New coronavirus found in Chinese bats has 'higher potential to infect humans'

Another coronavirus with a higher potential to infect humans than other coronaviruses has been discovered in bats by scientists in China - it is understood to be related to MERS

by · The Mirror

A new coronavirus that has a greater ability to infect humans than other coronaviruses has been discovered in bats.

A Chinese research team led by virologist Shi Zhengli, known as "batwoman" for her work on coronaviruses at the Wuhan Institute, has found the new coronavirus variant called HKU5-CoV-2. The Wuhan centre has been at the centre of claims Covid-19 came from a lab leak - something Shi has denied.

The new virus is understood to be related to MERS, a deadlier coronavirus that kills up to a third of people it infects. And the news has put health officials worldwide on alert after Covid-19, which emerged in 2019, brought the world to a standstill.

A worker prepares a fence to close a residential area of Shanghai during the pandemic in 2022( Image: AFP via Getty Images)
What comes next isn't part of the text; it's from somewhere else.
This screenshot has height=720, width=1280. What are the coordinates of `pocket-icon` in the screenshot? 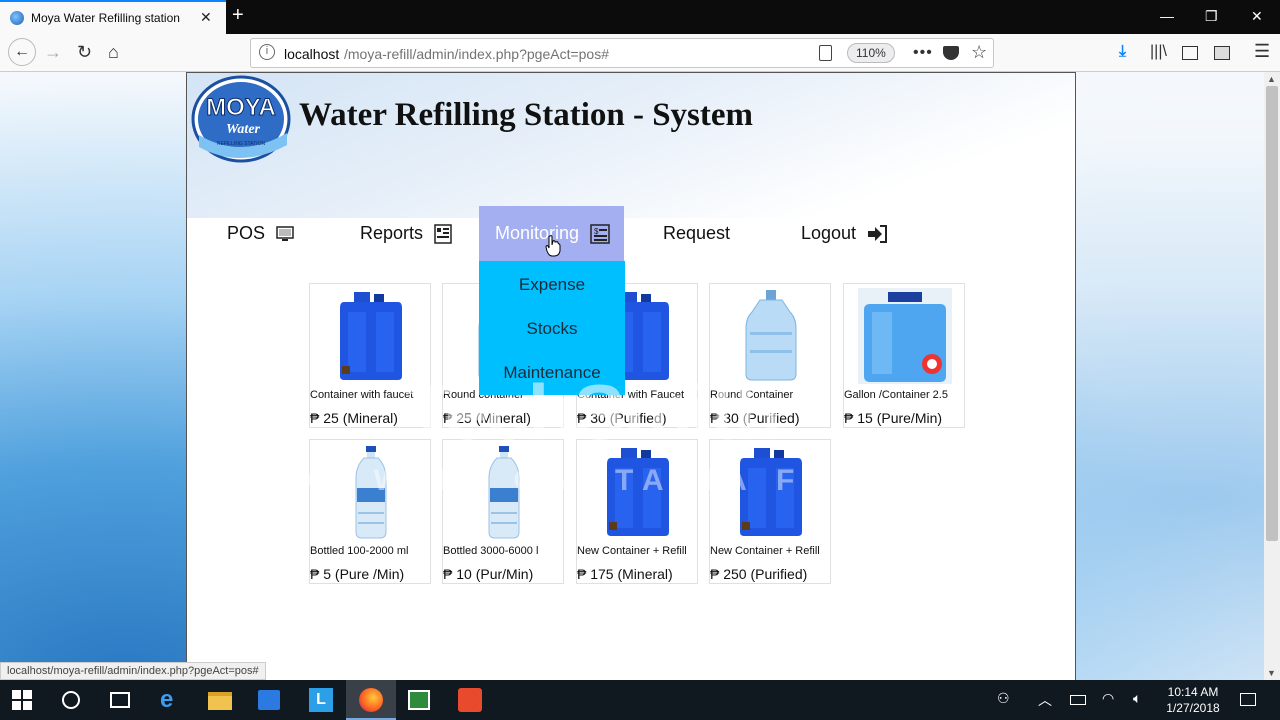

Tests showed HKU5-CoV-2 infiltrated human cells in the same way as SARS-CoV-2, the virus behind Covid. The Beijing-funded researchers shared their discovery in the journal Cell, stating that it posed a "high risk of spillover to humans, either through direct transmission or facilitated by intermediate hosts".

The Covid-19 pandemic is one of the deadliest outbreaks in the world's history. Caused by SARS-CoV-2, it began in Wuhan, China, in December 2019 and quickly spread to Asia and worldwide by early 2020. The World Health Organization declared it a public health emergency in January 2020 and recognised it as a pandemic on March 11 of that year.
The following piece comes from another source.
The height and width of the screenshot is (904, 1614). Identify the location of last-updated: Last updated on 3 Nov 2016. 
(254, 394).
The new HKU5-CoV-2 is a coronavirus belonging to the merbecovirus family of pathogens. Merbecoviruses have been detected in minks and pangolins - the animal believed to be the intermediary for Covid between bats and humans.

And this "suggests frequent cross-species transmission of these viruses between bats and other animal species", wrote the scientists. They added: "This study reveals a distinct lineage of HKU5-CoVs in bats that efficiently use human [cells] and underscores their potential zoonotic risk."

HKU5-CoV viruses were first detected in bats in 2006 and the new data suggests HKU5-CoV-2 has a "higher potential for interspecies infection" than others but the potential for the new variation to spill over to humans "remains to be investigated", said the authors of the new report.

Meanwhile, last December, a two-year US congressional investigation into the pandemic concluded the "weight of the evidence" suggests a lab leak was responsible. Lawmakers said in the report: "More and more senior intelligence officials, politicians, science editors, and scientists increasingly have endorsed the hypothesis that Covid-19 emerged as the result of a laboratory or research related accident."

Despite this, top virologists say Zhengli's team continues to conduct potentially devastating coronavirus research in Wuhan. In a paper published in Nature, she boasted about how her team has built the first "customised" coronavirus "receptors". This could allow scientists to alter viruses so they can infect different species, including humans.

Dr Alina Chan, a genetic engineering expert, said it appears Zhengli's team are now able to "isolate" more novel coronaviruses. She suggested this work is "risky" and raises questions over what Zhengli's team plans to do with these new viruses when they get them growing in the lab.